-------- Selected passage --------

Fictions of Encounter

25.09.08 | Comment?

The “imaginary voyage” was an early form of the modern realist novel popular in Britain and France from the seventeenth to the early nineteenth centuries, set predominantly in the region of Australasia and the Pacific. As a branch of travel literature, it was linked intimately to the expansion of empire. Through repeated stories of successful colonizing schemes and heroic accounts of cross-cultural encounters between European travelers and the people of the antipodes, these texts allowed European readers to enjoy farfetched fantasies of colonization well before, and during, the period of actual colonial expansion. As in the case of the many better-known examples of literary fiction produced in the later period of European imperial dominance, imaginary voyage fiction helped embed social acceptance of colonial expansion by modeling cultural domination as natural, beneficial, and welcome.

--------

Given problem 1: Reproduce the passage on imaginary voyage fiction word for word, in full.

-------- Records shown --------

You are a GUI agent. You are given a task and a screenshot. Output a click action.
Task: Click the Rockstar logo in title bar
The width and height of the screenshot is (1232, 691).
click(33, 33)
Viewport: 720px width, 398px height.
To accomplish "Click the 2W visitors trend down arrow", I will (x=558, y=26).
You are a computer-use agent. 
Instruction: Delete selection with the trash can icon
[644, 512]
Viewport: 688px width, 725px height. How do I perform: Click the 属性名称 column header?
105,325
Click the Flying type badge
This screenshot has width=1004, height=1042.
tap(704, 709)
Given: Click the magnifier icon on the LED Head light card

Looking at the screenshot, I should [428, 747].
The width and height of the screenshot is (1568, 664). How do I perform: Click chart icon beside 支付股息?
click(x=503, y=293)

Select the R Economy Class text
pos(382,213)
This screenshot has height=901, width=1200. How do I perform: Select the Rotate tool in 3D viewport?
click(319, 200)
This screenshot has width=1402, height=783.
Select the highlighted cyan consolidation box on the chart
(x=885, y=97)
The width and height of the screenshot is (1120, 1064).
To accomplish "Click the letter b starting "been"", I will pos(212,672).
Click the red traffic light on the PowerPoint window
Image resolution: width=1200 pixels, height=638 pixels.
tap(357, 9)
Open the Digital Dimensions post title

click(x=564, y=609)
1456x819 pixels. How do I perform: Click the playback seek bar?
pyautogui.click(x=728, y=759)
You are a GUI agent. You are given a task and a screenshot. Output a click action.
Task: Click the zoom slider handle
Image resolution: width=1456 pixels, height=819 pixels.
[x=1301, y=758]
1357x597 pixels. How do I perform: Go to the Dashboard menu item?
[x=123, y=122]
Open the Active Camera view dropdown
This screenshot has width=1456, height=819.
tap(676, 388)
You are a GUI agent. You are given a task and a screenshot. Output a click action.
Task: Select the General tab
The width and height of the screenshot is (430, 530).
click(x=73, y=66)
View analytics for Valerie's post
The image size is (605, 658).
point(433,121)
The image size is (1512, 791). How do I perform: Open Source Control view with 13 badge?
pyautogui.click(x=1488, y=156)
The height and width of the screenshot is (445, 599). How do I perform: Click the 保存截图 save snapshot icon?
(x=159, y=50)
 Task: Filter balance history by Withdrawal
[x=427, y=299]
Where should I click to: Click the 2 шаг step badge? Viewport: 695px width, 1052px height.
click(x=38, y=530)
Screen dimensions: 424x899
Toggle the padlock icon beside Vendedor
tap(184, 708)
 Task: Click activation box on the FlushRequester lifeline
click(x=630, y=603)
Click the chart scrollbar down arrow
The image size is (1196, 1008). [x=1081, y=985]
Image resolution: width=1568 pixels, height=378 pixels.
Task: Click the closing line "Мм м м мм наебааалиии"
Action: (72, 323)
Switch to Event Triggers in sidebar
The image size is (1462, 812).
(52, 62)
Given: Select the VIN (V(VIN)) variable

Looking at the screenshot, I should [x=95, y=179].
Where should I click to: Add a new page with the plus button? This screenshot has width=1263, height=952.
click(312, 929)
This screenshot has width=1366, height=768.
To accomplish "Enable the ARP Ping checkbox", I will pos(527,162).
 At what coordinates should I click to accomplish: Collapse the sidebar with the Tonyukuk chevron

--------

Given problem 2: Please write out the rows from the line holding "Screen dimensions: 424x899" through the final row, inclusive.

Output 1:
Fictions of Encounter

25.09.08 | Comment?

The “imaginary voyage” was an early form of the modern realist novel popular in Britain and France from the seventeenth to the early nineteenth centuries, set predominantly in the region of Australasia and the Pacific. As a branch of travel literature, it was linked intimately to the expansion of empire. Through repeated stories of successful colonizing schemes and heroic accounts of cross-cultural encounters between European travelers and the people of the antipodes, these texts allowed European readers to enjoy farfetched fantasies of colonization well before, and during, the period of actual colonial expansion. As in the case of the many better-known examples of literary fiction produced in the later period of European imperial dominance, imaginary voyage fiction helped embed social acceptance of colonial expansion by modeling cultural domination as natural, beneficial, and welcome.

Output 2:
Screen dimensions: 424x899
Toggle the padlock icon beside Vendedor
tap(184, 708)
 Task: Click activation box on the FlushRequester lifeline
click(x=630, y=603)
Click the chart scrollbar down arrow
The image size is (1196, 1008). [x=1081, y=985]
Image resolution: width=1568 pixels, height=378 pixels.
Task: Click the closing line "Мм м м мм наебааалиии"
Action: (72, 323)
Switch to Event Triggers in sidebar
The image size is (1462, 812).
(52, 62)
Given: Select the VIN (V(VIN)) variable

Looking at the screenshot, I should [x=95, y=179].
Where should I click to: Add a new page with the plus button? This screenshot has width=1263, height=952.
click(312, 929)
This screenshot has width=1366, height=768.
To accomplish "Enable the ARP Ping checkbox", I will pos(527,162).
 At what coordinates should I click to accomplish: Collapse the sidebar with the Tonyukuk chevron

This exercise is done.